◆ **Required actions**
A) Answer these about the passage on sequencing accuracy, each on its own line:
(i) What defines an upper bound in the accuracy of base calling algorithms?
(ii) How many final points are raised on archiving the raw data?
(iii) By what two things could more powerful algorithms be enhanced?
B) Carry on the passage on sequencing accuracy from its final sentence.

◆ **Supplied passage**
-------------------------

Correlated errors define an upper bound in the accuracy of base calling algorithms that cannot be surmounted by repeated sequencing using the same chemistry. Ideally the confidence values assigned to individual base calls would closely correspond to these intrinsic errors. This can (and should) be tested experimentally.
There are two final points on the issue of archiving the raw data. More powerful algorithms (enhanced by either a growing body of knowledge about the genome or by better platforms) could improve the reads, and hence enhance overall accuracy. Such developments could also enable re-assembly in some regions (if they exist) where errors have occurred.

-------------------------

◆ **Dataset extract**
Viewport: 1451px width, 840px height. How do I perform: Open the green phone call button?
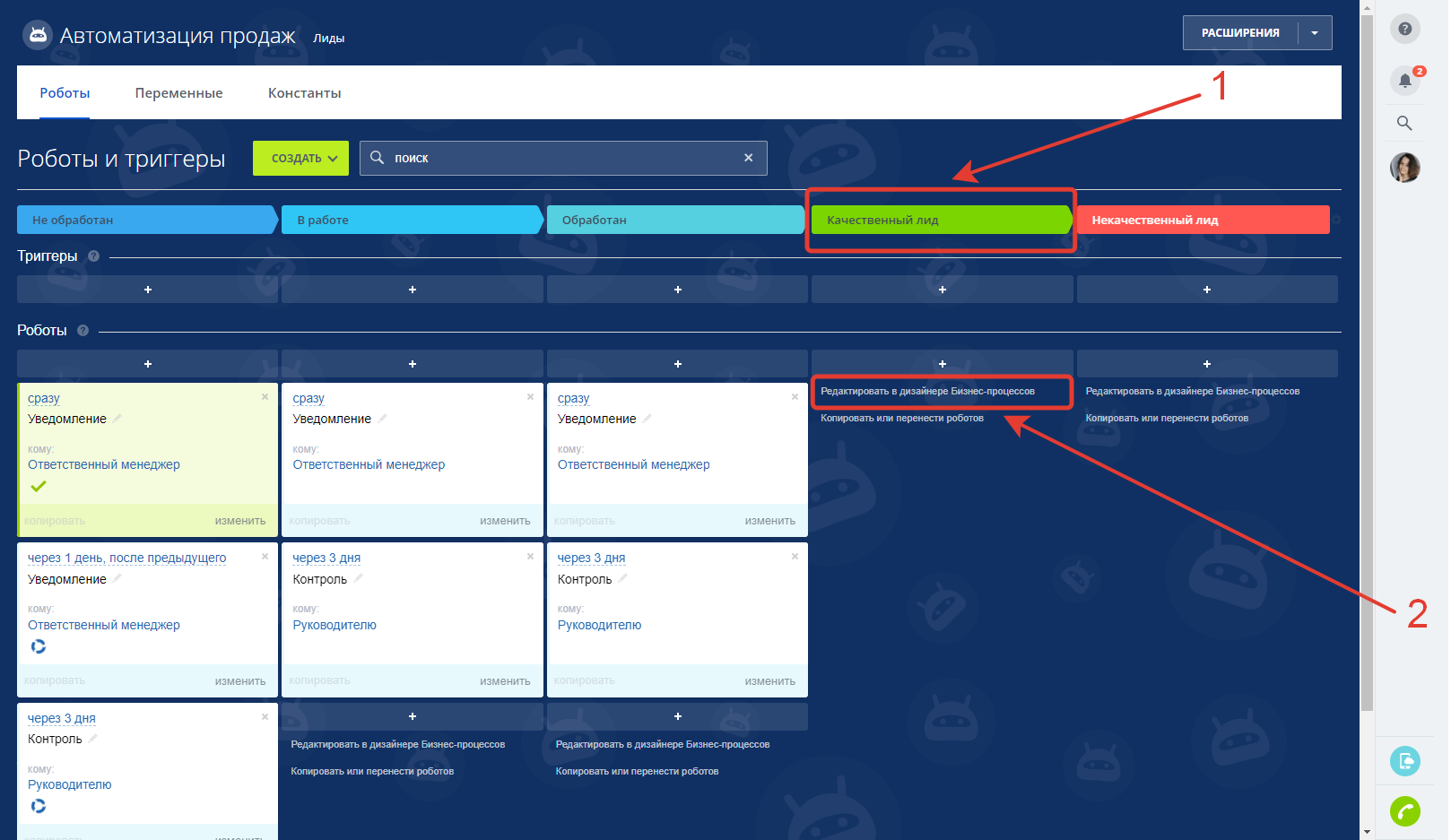1404,811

-------------------------

◆ **Per-task outputs**
A)
(i) Correlated errors.
(ii) Two.
(iii) A growing body of knowledge about the genome, or better platforms.

B)
4.2.5 Measures of success
Databases are crucial tools needed for progress in the Human Genome Project, but represent large direct costs in capital equipment and operations and potentially large hidden costs in duplication of effort and training. We believe the only true measure of success will be whether or not these tools are used by researchers making scientific discoveries of the first rank. That a given database installation is “better” than another in some theoretical sense is not sufficient. There are examples in consumer electronics where the “best” technology is not the one chosen by the majority–a similar situation could easily occur with databases in the Human Genome Project. We urge DOE to critically evaluate the “market impact” of the database efforts it supports by regularly surveying users and comparing with other efforts, supported outside DOE. Fundamentally, the operation of a major database is a service role–of very great importance and with real technical challenges–that may not be in the long-term interests of DOE, assuming other satisfactory database tools are available to its researchers at reasonable cost.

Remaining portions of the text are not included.